Looks fine but let's look into the MYD-file:
august@AMD4:~/MariaDB/data/TestEnc$ l -l TestTrigger*
-rw-rw---- 1 august august 679 Aug 19 13:57 TestTrigger.frm
-rw-rw---- 1 august august 103 Aug 19 13:58 TestTrigger.MYD
-rw-rw---- 1 august august 1024 Aug 19 13:58 TestTrigger.MYI
-rw-rw---- 1 august august 337 Aug 19 13:57 TestTrigger.TRG
august@AMD4:~/MariaDB/data/TestEnc$ od -t x1 -Ax TestTrigger.MYD
000000 01 30 31 30 30 30 30 30 30 39 39 39 39 39 39 20
000010 31 33 32 2e 33 36 20 20 30 2e 30 30 20 20 20 20
000020 55 52 4f 53 41 46 45 20 42 45 49 4e 42 45 55 54
000030 45 4c 20 37 37 33 32 43 20 20 20 20 20 20 31 20
000040 20 4c 20 20 20 20 20 20 53 50 52 49 4e 47 20 44
000050 45 20 4c 55 20 41 4d 20 4b 31 20 4e 4f 20 54 4f
000060 50 35 67 60 63 62 62
000067
august@AMD4:~/MariaDB/data/TestEnc$
If you look at the hex-dump you will see exactly the same hex-values as in the example above (table TestEnc.MYD) so this approach worked.

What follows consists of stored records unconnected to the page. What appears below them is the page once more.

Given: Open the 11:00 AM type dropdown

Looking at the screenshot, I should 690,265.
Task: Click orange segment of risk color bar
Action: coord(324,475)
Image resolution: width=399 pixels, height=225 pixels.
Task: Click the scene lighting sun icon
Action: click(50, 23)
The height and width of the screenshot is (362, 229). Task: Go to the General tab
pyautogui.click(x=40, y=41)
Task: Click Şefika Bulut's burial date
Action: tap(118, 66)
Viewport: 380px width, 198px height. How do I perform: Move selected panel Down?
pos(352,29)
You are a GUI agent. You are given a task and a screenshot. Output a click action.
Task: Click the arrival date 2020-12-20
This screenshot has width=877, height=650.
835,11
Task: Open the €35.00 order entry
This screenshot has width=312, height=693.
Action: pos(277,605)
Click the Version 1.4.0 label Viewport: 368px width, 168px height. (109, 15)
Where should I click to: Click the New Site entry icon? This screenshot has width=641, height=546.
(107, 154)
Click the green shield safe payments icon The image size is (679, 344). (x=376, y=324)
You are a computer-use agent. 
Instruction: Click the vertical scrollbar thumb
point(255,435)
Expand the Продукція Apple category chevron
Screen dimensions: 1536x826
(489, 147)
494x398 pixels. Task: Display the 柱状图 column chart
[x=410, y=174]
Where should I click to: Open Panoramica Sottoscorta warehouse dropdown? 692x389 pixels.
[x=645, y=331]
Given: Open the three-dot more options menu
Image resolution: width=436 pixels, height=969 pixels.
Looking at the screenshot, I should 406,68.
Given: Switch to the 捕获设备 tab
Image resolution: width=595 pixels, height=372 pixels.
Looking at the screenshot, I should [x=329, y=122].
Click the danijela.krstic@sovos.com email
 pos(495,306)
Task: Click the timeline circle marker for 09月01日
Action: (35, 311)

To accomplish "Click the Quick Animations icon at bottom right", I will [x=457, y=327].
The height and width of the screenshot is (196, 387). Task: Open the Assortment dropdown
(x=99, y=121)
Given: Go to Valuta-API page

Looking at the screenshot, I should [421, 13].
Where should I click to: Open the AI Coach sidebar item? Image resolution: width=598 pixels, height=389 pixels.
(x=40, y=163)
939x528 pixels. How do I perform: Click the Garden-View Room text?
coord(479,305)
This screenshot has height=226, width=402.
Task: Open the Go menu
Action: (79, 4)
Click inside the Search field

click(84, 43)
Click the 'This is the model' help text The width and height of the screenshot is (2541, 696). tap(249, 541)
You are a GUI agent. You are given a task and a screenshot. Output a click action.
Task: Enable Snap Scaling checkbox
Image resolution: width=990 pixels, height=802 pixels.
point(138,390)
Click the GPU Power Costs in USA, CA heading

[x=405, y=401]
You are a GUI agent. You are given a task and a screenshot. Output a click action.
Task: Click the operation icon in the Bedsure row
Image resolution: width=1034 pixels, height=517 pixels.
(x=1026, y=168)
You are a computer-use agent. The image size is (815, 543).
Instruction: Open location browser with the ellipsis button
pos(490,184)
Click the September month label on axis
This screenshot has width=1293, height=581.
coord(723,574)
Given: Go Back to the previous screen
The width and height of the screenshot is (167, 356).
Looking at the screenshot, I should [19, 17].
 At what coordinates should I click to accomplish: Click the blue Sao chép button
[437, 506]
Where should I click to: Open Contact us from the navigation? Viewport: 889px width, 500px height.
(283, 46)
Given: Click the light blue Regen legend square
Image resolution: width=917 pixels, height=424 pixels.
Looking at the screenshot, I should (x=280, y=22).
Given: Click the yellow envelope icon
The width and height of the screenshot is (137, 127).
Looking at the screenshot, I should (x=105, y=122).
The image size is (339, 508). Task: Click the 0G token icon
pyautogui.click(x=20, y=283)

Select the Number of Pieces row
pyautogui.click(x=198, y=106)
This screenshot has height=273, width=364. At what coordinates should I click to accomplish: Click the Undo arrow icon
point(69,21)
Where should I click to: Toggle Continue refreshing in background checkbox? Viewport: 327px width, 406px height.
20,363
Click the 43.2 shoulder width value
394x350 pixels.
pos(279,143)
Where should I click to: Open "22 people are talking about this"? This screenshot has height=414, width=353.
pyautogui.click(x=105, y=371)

How can we access this column with the encrypted value? Unfortunately there is no trigger for SELECT in MariaDB/MySQL. Other database-software also does not have such a trigger as you can see here for Oracle and Microsoft. So we have to create a stored procedure that contains this SELECT-statement and does the processing on the encrypted columns, returning the row after processing it.2). But I don't want to do this here but instead switch over to a different approach.
continued
Next I like to describe an approach that uses a storage engine so this post will be continued.some notes:
1) I will give you the link to the archive in the coming post.
2)
for protecting the data in your database this approach has some advantages: you can put all SQL-statements in stored-procedures and the clients are only allowed to call these stored-procedures. You can even let these stored procedures call other stored procedures which belong to a different user but have the right to access tables and manipulate data. So from the client side you will only see a stored procedure which contains a one-liner (the call of another stored procedure, which is invisible to the client).